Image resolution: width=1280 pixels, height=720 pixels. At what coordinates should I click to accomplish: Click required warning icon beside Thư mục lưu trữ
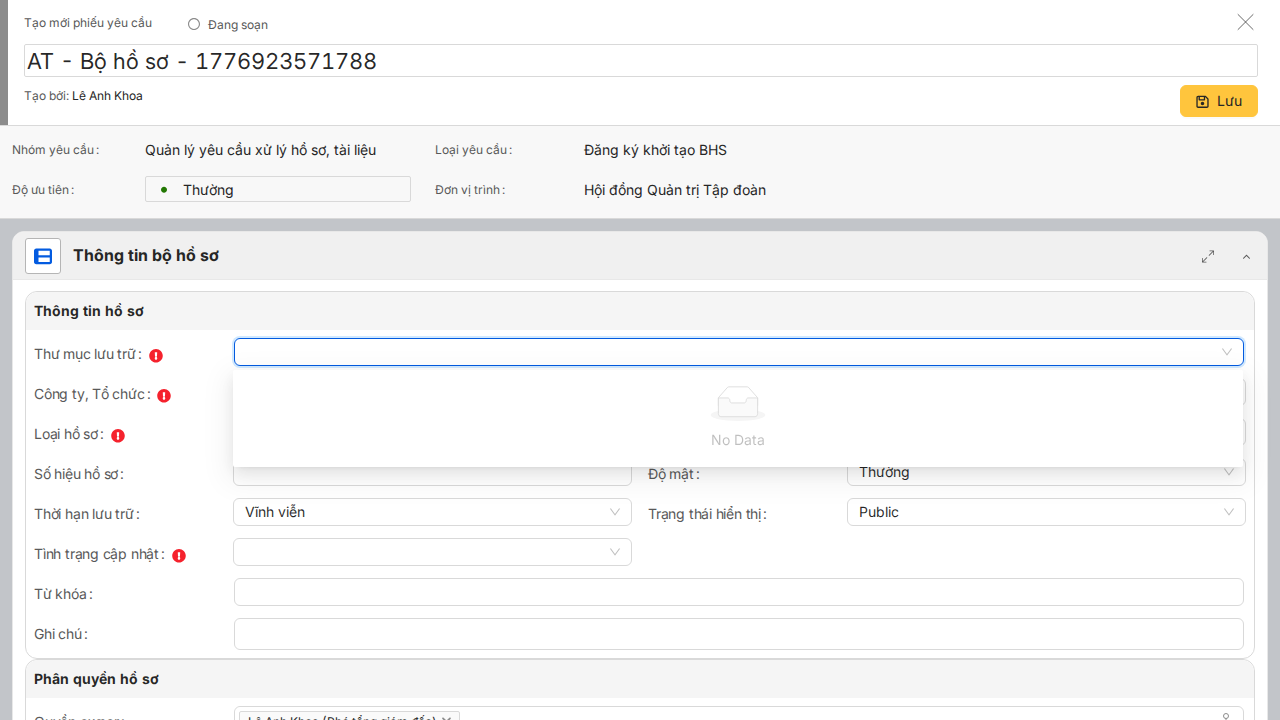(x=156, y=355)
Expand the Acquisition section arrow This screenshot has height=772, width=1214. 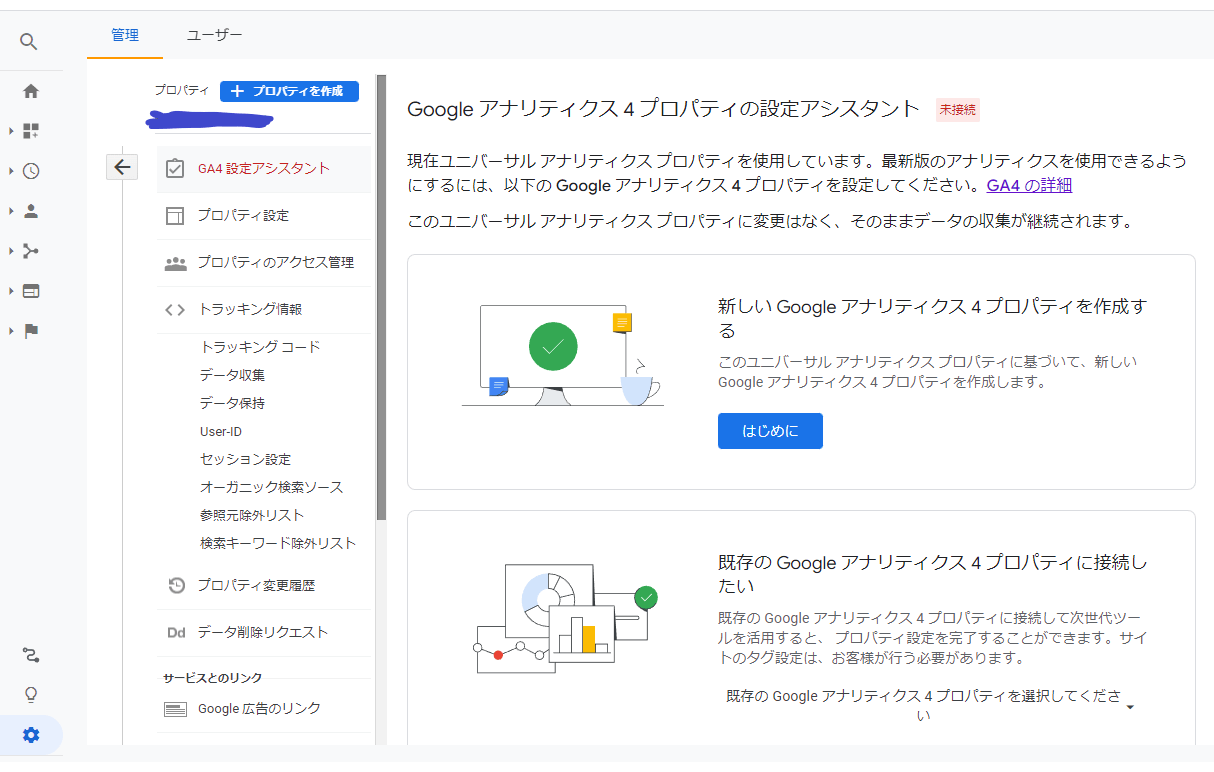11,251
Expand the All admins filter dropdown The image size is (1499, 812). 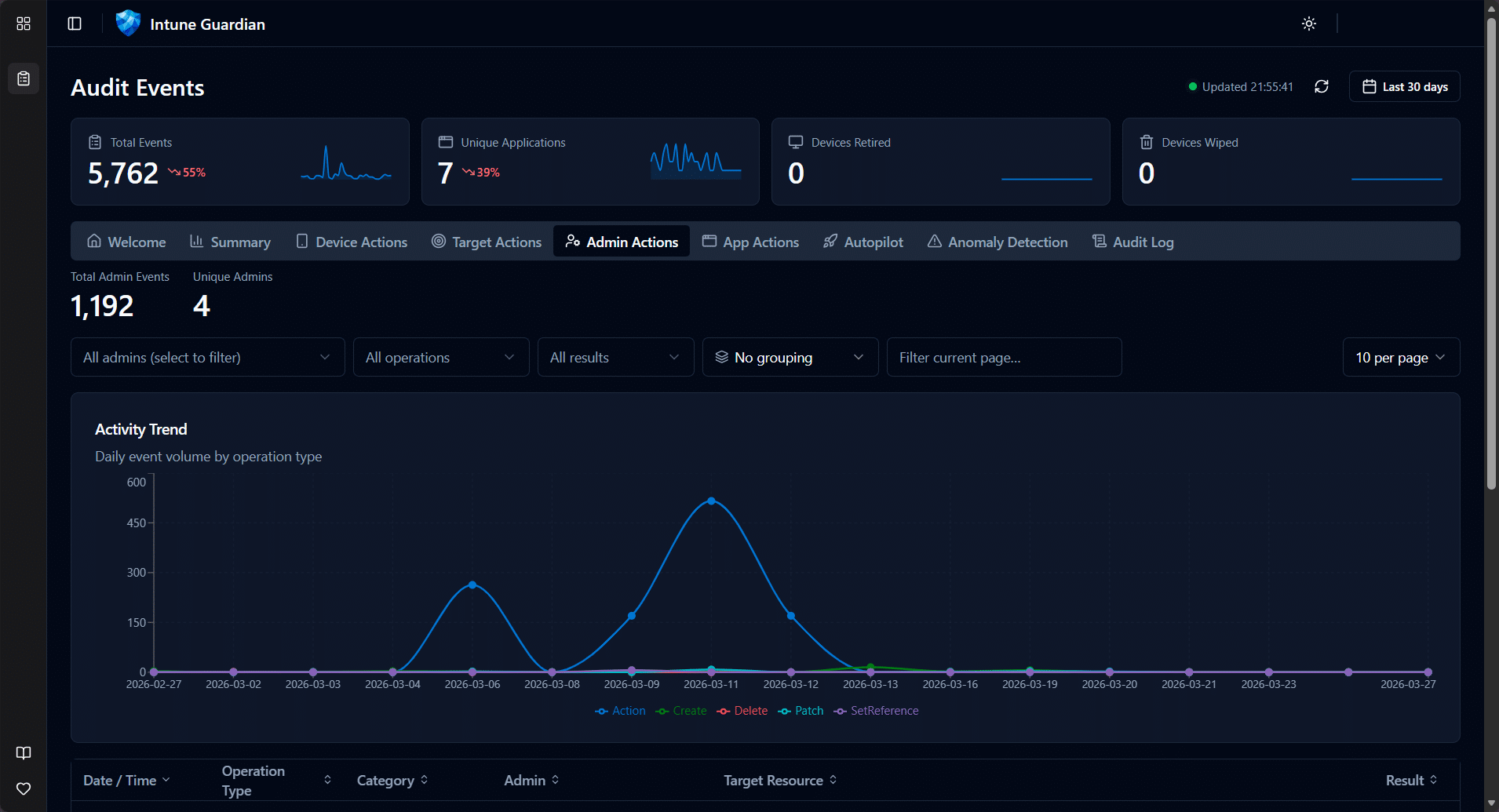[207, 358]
* * *
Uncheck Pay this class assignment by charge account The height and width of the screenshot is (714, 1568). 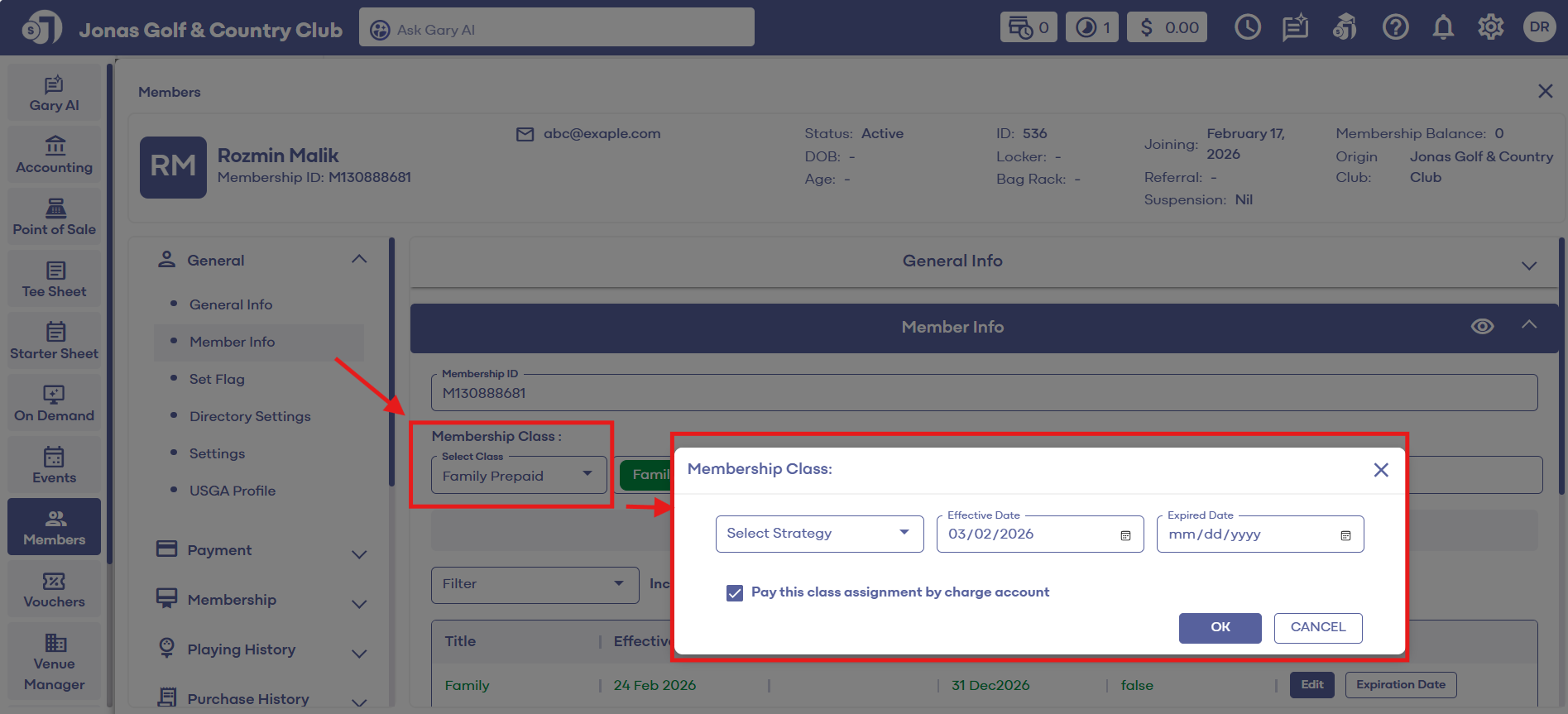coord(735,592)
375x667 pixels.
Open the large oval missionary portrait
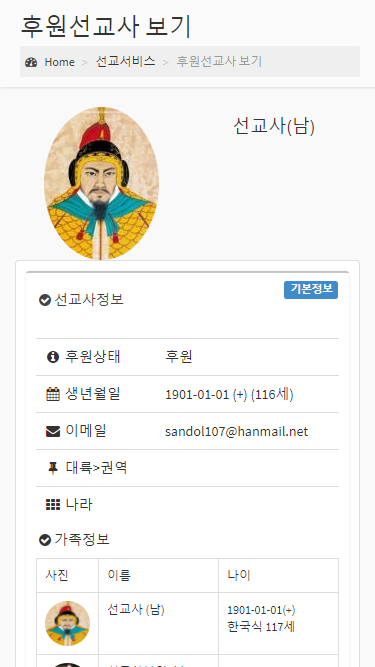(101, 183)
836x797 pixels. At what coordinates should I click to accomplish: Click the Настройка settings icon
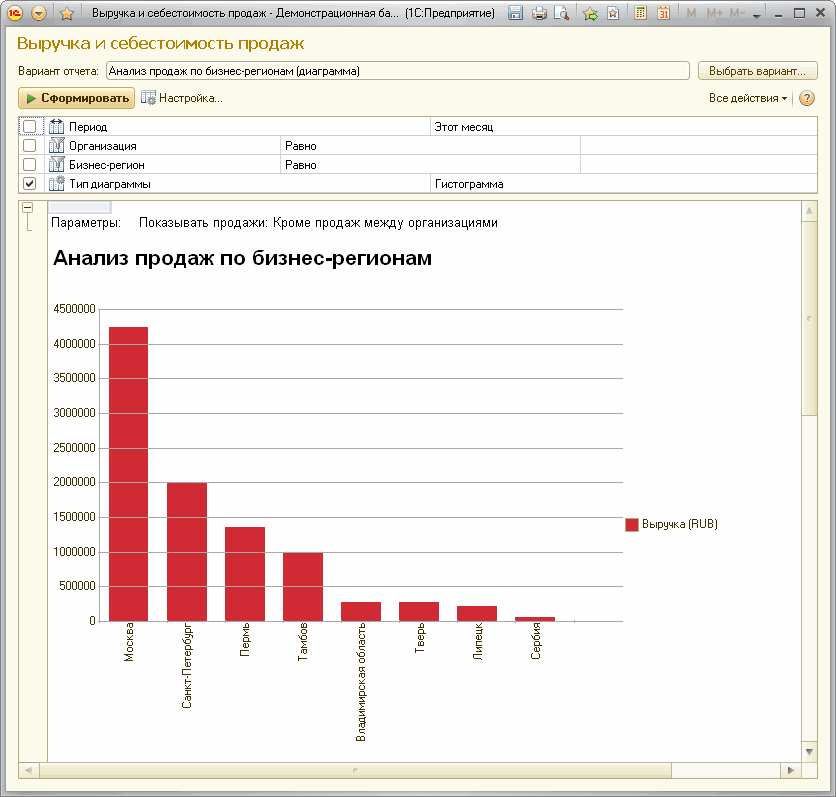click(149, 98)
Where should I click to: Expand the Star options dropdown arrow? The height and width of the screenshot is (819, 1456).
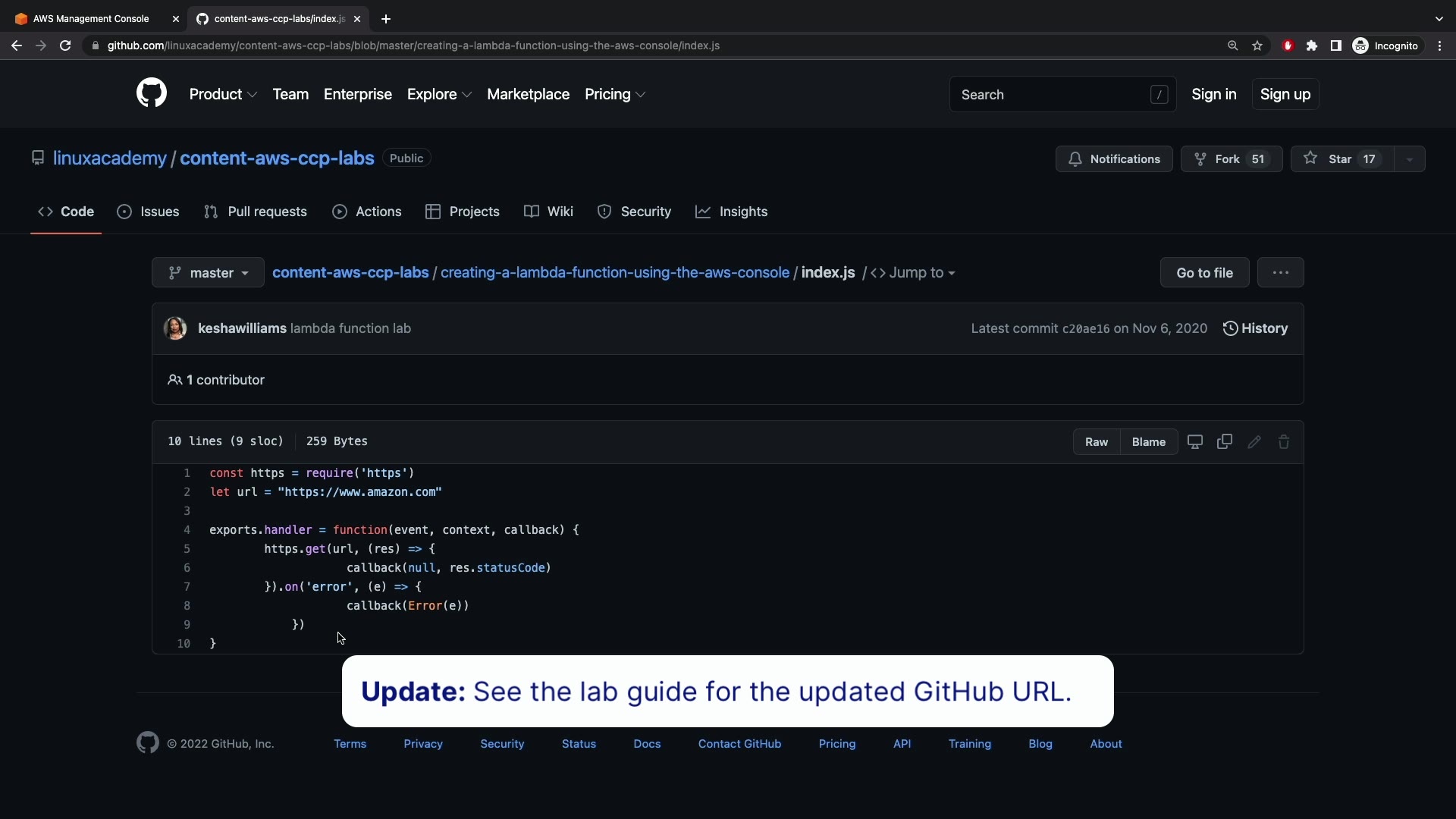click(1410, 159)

# What is expected
Copy out each line of the material that contains the word "coordinates".

# Response
Image resolution: width=1280 pixels, height=720 pixels. At what coordinates should I click to accomplish: Click required warning icon beside Thư mục lưu trữ
836x797 pixels. At what coordinates should I click to accomplish: Click the Настройка settings icon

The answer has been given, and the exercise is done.